## EXERCISE
Your task is to copy every line of this material exactly.

## RECORDS TO PROCESS
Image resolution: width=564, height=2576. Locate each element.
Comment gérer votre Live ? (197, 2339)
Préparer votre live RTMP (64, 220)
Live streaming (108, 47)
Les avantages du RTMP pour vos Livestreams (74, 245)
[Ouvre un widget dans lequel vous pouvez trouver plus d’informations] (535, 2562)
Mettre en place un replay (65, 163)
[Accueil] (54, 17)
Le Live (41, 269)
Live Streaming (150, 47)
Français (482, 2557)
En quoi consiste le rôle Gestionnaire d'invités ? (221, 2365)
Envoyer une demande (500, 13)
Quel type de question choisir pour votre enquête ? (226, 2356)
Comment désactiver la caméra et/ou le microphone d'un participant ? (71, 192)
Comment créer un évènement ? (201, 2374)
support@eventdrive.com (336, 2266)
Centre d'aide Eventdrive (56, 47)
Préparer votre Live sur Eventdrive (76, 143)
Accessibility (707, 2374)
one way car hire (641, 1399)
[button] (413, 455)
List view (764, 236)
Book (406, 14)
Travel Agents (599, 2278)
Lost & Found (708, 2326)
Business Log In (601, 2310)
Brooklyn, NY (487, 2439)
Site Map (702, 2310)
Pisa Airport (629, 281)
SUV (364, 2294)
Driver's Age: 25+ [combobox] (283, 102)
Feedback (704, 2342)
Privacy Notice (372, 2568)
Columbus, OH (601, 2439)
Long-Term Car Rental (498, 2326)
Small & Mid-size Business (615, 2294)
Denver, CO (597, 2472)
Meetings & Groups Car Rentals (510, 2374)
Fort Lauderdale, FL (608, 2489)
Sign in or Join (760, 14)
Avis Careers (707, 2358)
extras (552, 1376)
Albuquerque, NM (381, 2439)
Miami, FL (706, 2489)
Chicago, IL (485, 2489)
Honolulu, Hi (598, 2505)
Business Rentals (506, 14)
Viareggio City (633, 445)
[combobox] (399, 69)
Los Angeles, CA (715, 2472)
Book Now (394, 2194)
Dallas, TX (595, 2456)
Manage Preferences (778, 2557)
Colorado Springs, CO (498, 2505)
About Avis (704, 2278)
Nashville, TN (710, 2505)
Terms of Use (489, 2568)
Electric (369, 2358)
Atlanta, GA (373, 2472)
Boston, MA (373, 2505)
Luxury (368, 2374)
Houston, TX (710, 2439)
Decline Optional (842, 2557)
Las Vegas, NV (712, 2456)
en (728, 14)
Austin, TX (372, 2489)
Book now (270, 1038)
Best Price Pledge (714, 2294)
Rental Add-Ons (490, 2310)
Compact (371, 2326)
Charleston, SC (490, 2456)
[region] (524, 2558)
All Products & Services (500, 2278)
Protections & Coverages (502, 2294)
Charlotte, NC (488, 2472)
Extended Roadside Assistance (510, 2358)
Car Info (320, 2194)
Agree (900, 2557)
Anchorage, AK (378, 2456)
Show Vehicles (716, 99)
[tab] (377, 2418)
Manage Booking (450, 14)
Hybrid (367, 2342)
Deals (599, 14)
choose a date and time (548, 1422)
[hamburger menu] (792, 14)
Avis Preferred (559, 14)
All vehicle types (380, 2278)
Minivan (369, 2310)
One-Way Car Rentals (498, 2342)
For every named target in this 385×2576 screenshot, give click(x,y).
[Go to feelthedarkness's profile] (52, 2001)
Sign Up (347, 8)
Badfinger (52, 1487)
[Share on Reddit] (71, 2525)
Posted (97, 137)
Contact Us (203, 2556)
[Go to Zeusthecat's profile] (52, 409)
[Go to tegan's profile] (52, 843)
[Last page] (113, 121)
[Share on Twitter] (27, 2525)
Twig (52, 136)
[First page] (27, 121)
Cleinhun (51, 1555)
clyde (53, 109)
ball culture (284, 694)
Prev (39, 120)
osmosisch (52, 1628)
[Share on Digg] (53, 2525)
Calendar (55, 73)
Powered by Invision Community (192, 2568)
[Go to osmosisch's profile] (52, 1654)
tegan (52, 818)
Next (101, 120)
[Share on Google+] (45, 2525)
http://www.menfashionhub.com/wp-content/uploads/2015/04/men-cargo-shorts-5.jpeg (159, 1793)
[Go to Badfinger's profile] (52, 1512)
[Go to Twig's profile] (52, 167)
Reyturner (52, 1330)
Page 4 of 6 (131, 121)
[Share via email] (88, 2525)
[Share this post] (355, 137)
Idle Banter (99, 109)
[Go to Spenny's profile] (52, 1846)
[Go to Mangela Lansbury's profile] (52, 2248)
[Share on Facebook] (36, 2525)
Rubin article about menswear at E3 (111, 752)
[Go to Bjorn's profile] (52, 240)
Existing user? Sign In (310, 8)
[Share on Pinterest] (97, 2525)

## ANSWER SECTION
Image resolution: width=564, height=2576. Locate each element.
Comment gérer votre Live ? (197, 2339)
Préparer votre live RTMP (64, 220)
Live streaming (108, 47)
Les avantages du RTMP pour vos Livestreams (74, 245)
[Ouvre un widget dans lequel vous pouvez trouver plus d’informations] (535, 2562)
Mettre en place un replay (65, 163)
[Accueil] (54, 17)
Le Live (41, 269)
Live Streaming (150, 47)
Français (482, 2557)
En quoi consiste le rôle Gestionnaire d'invités ? (221, 2365)
Envoyer une demande (500, 13)
Quel type de question choisir pour votre enquête ? (226, 2356)
Comment désactiver la caméra et/ou le microphone d'un participant ? (71, 192)
Comment créer un évènement ? (201, 2374)
support@eventdrive.com (336, 2266)
Centre d'aide Eventdrive (56, 47)
Préparer votre Live sur Eventdrive (76, 143)
Accessibility (707, 2374)
one way car hire (641, 1399)
[button] (413, 455)
List view (764, 236)
Book (406, 14)
Travel Agents (599, 2278)
Lost & Found (708, 2326)
Business Log In (601, 2310)
Brooklyn, NY (487, 2439)
Site Map (702, 2310)
Pisa Airport (629, 281)
SUV (364, 2294)
Driver's Age: 25+ [combobox] (283, 102)
Feedback (704, 2342)
Privacy Notice (372, 2568)
Columbus, OH (601, 2439)
Long-Term Car Rental (498, 2326)
Small & Mid-size Business (615, 2294)
Denver, CO (597, 2472)
Meetings & Groups Car Rentals (510, 2374)
Fort Lauderdale, FL (608, 2489)
Sign in or Join (760, 14)
Avis Careers (707, 2358)
extras (552, 1376)
Albuquerque, NM (381, 2439)
Miami, FL (706, 2489)
Chicago, IL (485, 2489)
Honolulu, Hi (598, 2505)
Business Rentals (506, 14)
Viareggio City (633, 445)
[combobox] (399, 69)
Los Angeles, CA (715, 2472)
Book Now (394, 2194)
Dallas, TX (595, 2456)
Manage Preferences (778, 2557)
Colorado Springs, CO (498, 2505)
About Avis (704, 2278)
Nashville, TN (710, 2505)
Terms of Use (489, 2568)
Electric (369, 2358)
Atlanta, GA (373, 2472)
Boston, MA (373, 2505)
Luxury (368, 2374)
Houston, TX (710, 2439)
Decline Optional (842, 2557)
Las Vegas, NV (712, 2456)
en (728, 14)
Austin, TX (372, 2489)
Book now (270, 1038)
Best Price Pledge (714, 2294)
Rental Add-Ons (490, 2310)
Compact (371, 2326)
Charleston, SC (490, 2456)
[region] (524, 2558)
All Products & Services (500, 2278)
Protections & Coverages (502, 2294)
Charlotte, NC (488, 2472)
Extended Roadside Assistance (510, 2358)
Car Info (320, 2194)
Agree (900, 2557)
Anchorage, AK (378, 2456)
Show Vehicles (716, 99)
[tab] (377, 2418)
Manage Booking (450, 14)
Hybrid (367, 2342)
Deals (599, 14)
choose a date and time (548, 1422)
[hamburger menu] (792, 14)
Avis Preferred (559, 14)
All vehicle types (380, 2278)
Minivan (369, 2310)
One-Way Car Rentals (498, 2342)
For every named target in this 385×2576 screenshot, give click(x,y).
[Go to feelthedarkness's profile] (52, 2001)
Sign Up (347, 8)
Badfinger (52, 1487)
[Share on Reddit] (71, 2525)
Posted (97, 137)
Contact Us (203, 2556)
[Go to Zeusthecat's profile] (52, 409)
[Go to tegan's profile] (52, 843)
[Last page] (113, 121)
[Share on Twitter] (27, 2525)
Twig (52, 136)
[First page] (27, 121)
Cleinhun (51, 1555)
clyde (53, 109)
ball culture (284, 694)
Prev (39, 120)
osmosisch (52, 1628)
[Share on Digg] (53, 2525)
Calendar (55, 73)
Powered by Invision Community (192, 2568)
[Go to osmosisch's profile] (52, 1654)
tegan (52, 818)
Next (101, 120)
[Share on Google+] (45, 2525)
http://www.menfashionhub.com/wp-content/uploads/2015/04/men-cargo-shorts-5.jpeg (159, 1793)
[Go to Badfinger's profile] (52, 1512)
[Go to Twig's profile] (52, 167)
Reyturner (52, 1330)
Page 4 of 6 (131, 121)
[Share via email] (88, 2525)
[Share this post] (355, 137)
Idle Banter (99, 109)
[Go to Spenny's profile] (52, 1846)
[Go to Mangela Lansbury's profile] (52, 2248)
[Share on Facebook] (36, 2525)
Rubin article about menswear at E3 (111, 752)
[Go to Bjorn's profile] (52, 240)
Existing user? Sign In (310, 8)
[Share on Pinterest] (97, 2525)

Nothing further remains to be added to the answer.